I have killed the pages on my site (initially by putting the area affected into "maintenance mode" - so no Spam pages are not being served), and I have rebuilt the site essentially from scratch on a completely new account with the latest version of everything, and will be back up in another 24 hours. I have also temporarily stopped pinging Google with updates.

My question is this: what is the best method of getting the Spam pages out of the Google cache and index?

There are probably too many to do it manually (1000+ generated spam pages out of perhaps 6000 pages on the whole site), but they all have a similar naming format:

www.<domain>.com/?<standard string><random digits>

so I could filter for the ? and the standard string.

They are also distinctive in being cached by Goog, while my policy is to run the site as index, nocache.

Any suggestions will be most welcome.

Rgds

Ferdinand

[edited by: tedster at 6:32 am (utc) on Sep. 3, 2008]
[edit reason] moved from another location [/edit]

phranque

6:56 am on Sep 3, 2008 (gmt 0)

WebmasterWorld Administrator 10+ Year Member Top Contributors Of The Month



welcome to WebmasterWorld [webmasterworld.com], Ferdinand!

these threads may have useful tips to prevent future spam exploitation:
[webmasterworld.com...]
[webmasterworld.com...]

tedster

6:59 am on Sep 3, 2008 (gmt 0)

WebmasterWorld Senior Member 10+ Year Member



Hello Ferdinand, and welcome to the forums.
I understand that there's no easy way to submit all those urls, since they're not in one directory but only rely on the query string. If you make sure that those urls all result in a 404 or 410 http status, Google should drop them pretty fast.

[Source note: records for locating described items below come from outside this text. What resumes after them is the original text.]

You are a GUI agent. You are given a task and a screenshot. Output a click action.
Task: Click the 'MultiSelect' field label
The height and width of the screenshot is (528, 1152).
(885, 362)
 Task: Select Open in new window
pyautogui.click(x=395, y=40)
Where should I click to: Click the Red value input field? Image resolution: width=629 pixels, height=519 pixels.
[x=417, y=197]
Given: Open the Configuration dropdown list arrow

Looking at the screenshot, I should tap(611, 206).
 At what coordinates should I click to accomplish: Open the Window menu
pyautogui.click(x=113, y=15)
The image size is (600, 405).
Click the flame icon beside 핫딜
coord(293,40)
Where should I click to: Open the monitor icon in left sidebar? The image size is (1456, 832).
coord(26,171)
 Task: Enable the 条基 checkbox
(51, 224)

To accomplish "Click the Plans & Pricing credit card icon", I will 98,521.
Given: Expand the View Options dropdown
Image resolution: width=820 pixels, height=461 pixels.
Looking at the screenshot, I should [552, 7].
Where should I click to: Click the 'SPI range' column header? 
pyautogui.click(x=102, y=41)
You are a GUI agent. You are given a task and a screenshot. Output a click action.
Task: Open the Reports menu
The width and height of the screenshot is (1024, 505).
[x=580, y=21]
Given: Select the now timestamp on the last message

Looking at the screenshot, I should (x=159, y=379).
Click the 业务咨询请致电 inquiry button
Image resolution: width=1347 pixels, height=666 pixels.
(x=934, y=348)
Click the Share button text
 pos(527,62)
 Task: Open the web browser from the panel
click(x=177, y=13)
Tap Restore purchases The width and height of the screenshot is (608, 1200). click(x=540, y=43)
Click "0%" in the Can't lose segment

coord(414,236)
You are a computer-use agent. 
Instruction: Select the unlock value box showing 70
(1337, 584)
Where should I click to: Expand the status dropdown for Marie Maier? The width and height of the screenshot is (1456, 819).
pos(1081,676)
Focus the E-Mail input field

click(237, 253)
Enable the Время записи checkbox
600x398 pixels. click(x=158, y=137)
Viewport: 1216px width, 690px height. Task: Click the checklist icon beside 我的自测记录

If googlebot continues to request those urls, you could put in a robots.txt rule to stop future requests for those urls. Fortunately you've got a pattern, so one Disallow rule will do it:

User Agent: *
Disallow: /?<standard string>

The only reason I don't say use robots.txt right away is that the spammer may have placed backlinks pointing to those urls from another domain. So you want Google to see that those urls are no longer there. If they were blocked by your robots.txt, then they could hang around for a long time as url-only listings because of backlinks.

But once you see googlebot is getting the 404 responses, then you can place the robots.txt rule and I think Google will sort it all out pretty fast for you.

Maybe someone else can see a way to make a url removal request in a case like this - I'm kind of stumped on that one.

Quadrille

11:23 am on Sep 4, 2008 (gmt 0)

WebmasterWorld Senior Member 10+ Year Member



I'd not make a removal request - mainly because you shouldn't need to. The chances of your potential visitors finding those pages is small, and so long as you have a user-friendly 404, you've covered all bases, if you've followed the advice above.

Using the blunt instrument that is the removal tool in this case might be risky, anyway.

Maybe a good time to check your no cache function, however!